(Items from a data source)

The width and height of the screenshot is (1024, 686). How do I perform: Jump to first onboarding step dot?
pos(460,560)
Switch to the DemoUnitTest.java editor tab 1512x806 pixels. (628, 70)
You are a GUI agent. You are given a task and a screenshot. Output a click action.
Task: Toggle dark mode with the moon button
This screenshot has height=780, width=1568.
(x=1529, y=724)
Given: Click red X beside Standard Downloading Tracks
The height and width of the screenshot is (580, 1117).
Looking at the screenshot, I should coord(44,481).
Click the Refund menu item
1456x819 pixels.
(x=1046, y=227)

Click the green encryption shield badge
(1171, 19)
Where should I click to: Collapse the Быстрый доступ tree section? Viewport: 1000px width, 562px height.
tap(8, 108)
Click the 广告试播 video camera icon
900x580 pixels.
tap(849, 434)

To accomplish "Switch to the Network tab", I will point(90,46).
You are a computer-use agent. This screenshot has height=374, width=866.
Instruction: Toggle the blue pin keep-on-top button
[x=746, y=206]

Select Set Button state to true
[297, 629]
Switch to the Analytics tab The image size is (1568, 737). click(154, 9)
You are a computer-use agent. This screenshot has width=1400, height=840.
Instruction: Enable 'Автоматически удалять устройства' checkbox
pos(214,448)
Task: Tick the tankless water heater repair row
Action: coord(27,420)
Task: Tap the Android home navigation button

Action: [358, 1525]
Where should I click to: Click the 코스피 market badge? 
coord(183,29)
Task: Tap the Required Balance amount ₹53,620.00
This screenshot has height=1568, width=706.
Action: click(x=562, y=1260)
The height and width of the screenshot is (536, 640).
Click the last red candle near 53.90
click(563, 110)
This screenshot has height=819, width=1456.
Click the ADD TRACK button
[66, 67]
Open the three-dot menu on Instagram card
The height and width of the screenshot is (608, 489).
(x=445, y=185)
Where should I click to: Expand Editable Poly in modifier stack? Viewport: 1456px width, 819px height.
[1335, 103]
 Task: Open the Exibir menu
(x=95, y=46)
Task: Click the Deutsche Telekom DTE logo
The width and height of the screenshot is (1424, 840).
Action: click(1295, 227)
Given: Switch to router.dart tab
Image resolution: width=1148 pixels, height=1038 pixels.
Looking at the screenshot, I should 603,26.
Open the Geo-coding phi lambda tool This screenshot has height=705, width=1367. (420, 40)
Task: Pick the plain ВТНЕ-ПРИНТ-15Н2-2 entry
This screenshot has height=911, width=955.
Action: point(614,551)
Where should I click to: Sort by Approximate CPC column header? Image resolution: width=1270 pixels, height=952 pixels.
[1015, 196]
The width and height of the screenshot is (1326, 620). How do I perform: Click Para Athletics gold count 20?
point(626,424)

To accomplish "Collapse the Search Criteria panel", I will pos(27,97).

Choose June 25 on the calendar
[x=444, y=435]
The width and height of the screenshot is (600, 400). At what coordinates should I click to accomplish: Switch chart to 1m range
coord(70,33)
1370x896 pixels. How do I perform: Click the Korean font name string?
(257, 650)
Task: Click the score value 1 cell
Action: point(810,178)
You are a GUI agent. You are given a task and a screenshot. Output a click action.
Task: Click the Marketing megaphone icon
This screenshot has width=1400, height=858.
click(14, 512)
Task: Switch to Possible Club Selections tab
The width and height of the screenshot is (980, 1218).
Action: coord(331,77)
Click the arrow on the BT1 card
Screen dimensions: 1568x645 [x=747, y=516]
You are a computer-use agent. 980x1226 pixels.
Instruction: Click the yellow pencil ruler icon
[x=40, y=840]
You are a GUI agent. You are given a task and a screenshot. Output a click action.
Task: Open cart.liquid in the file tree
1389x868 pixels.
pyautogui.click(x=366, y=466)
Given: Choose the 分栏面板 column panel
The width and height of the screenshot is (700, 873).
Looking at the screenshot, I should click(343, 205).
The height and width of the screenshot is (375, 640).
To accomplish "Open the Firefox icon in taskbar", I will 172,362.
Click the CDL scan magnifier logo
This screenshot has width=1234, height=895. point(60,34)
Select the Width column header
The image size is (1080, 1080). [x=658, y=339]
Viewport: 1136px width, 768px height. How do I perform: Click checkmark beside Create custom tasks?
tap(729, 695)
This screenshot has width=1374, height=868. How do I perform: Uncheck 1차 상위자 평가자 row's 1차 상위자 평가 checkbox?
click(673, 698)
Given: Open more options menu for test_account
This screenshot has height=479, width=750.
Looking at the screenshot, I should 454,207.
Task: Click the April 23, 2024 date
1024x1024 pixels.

Exercise brief: Copy the rows between the line containing "Given: Switch to router.dart tab" and the line containing "tap(729, 695)", inclusive, reproducing each one verbatim.

Reply:
Given: Switch to router.dart tab
Image resolution: width=1148 pixels, height=1038 pixels.
Looking at the screenshot, I should 603,26.
Open the Geo-coding phi lambda tool This screenshot has height=705, width=1367. (420, 40)
Task: Pick the plain ВТНЕ-ПРИНТ-15Н2-2 entry
This screenshot has height=911, width=955.
Action: point(614,551)
Where should I click to: Sort by Approximate CPC column header? Image resolution: width=1270 pixels, height=952 pixels.
[1015, 196]
The width and height of the screenshot is (1326, 620). How do I perform: Click Para Athletics gold count 20?
point(626,424)

To accomplish "Collapse the Search Criteria panel", I will pos(27,97).

Choose June 25 on the calendar
[x=444, y=435]
The width and height of the screenshot is (600, 400). At what coordinates should I click to accomplish: Switch chart to 1m range
coord(70,33)
1370x896 pixels. How do I perform: Click the Korean font name string?
(257, 650)
Task: Click the score value 1 cell
Action: point(810,178)
You are a GUI agent. You are given a task and a screenshot. Output a click action.
Task: Click the Marketing megaphone icon
This screenshot has width=1400, height=858.
click(14, 512)
Task: Switch to Possible Club Selections tab
The width and height of the screenshot is (980, 1218).
Action: coord(331,77)
Click the arrow on the BT1 card
Screen dimensions: 1568x645 [x=747, y=516]
You are a computer-use agent. 980x1226 pixels.
Instruction: Click the yellow pencil ruler icon
[x=40, y=840]
You are a GUI agent. You are given a task and a screenshot. Output a click action.
Task: Open cart.liquid in the file tree
1389x868 pixels.
pyautogui.click(x=366, y=466)
Given: Choose the 分栏面板 column panel
The width and height of the screenshot is (700, 873).
Looking at the screenshot, I should click(343, 205).
The height and width of the screenshot is (375, 640).
To accomplish "Open the Firefox icon in taskbar", I will 172,362.
Click the CDL scan magnifier logo
This screenshot has width=1234, height=895. point(60,34)
Select the Width column header
The image size is (1080, 1080). [x=658, y=339]
Viewport: 1136px width, 768px height. How do I perform: Click checkmark beside Create custom tasks?
tap(729, 695)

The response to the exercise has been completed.